What this task involves - Which lines of the data below include the string "will"? Return each of them.

Record excerpts -
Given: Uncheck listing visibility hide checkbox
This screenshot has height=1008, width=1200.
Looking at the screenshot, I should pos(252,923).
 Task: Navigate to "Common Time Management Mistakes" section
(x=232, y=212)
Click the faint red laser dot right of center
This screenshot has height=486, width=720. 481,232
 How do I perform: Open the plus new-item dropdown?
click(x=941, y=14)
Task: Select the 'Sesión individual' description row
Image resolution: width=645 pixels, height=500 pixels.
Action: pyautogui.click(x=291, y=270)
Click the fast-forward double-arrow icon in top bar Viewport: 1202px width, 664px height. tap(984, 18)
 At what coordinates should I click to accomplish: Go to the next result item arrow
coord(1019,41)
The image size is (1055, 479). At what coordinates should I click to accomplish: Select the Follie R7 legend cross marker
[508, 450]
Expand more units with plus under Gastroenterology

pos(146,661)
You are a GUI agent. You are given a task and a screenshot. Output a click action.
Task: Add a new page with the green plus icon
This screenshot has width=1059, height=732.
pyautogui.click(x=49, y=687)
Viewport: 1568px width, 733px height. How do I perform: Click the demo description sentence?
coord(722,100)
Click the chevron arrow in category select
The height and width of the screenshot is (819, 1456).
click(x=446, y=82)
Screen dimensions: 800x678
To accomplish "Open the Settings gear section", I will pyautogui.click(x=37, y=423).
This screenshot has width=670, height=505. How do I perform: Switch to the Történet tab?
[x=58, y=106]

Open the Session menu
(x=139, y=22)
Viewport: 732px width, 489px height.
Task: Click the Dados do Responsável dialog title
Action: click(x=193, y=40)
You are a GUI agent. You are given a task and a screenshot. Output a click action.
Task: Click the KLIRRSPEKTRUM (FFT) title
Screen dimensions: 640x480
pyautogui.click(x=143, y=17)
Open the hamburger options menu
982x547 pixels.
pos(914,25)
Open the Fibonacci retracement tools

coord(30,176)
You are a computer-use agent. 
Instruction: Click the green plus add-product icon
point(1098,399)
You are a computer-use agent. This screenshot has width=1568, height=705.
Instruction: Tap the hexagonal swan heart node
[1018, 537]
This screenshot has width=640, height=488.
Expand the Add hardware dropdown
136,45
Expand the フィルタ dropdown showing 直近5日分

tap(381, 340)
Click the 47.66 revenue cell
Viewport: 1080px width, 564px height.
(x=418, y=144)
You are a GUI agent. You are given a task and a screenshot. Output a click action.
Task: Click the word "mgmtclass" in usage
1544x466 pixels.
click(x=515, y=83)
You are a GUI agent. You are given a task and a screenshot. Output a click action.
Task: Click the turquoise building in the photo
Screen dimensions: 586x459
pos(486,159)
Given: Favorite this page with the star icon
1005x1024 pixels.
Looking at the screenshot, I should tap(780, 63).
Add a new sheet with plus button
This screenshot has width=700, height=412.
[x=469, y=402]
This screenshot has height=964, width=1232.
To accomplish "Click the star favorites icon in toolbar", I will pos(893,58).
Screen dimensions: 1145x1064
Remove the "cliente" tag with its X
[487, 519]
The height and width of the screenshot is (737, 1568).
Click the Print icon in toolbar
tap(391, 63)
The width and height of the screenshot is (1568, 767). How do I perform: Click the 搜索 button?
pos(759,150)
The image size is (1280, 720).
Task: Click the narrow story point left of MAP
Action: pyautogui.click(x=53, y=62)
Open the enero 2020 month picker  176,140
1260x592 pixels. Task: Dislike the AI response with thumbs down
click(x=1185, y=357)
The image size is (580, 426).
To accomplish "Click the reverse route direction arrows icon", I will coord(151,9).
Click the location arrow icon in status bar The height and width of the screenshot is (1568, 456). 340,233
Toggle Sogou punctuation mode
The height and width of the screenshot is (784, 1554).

Exercise response -
To accomplish "Open the Settings gear section", I will pyautogui.click(x=37, y=423).
To accomplish "Click the star favorites icon in toolbar", I will pos(893,58).
To accomplish "Click the reverse route direction arrows icon", I will coord(151,9).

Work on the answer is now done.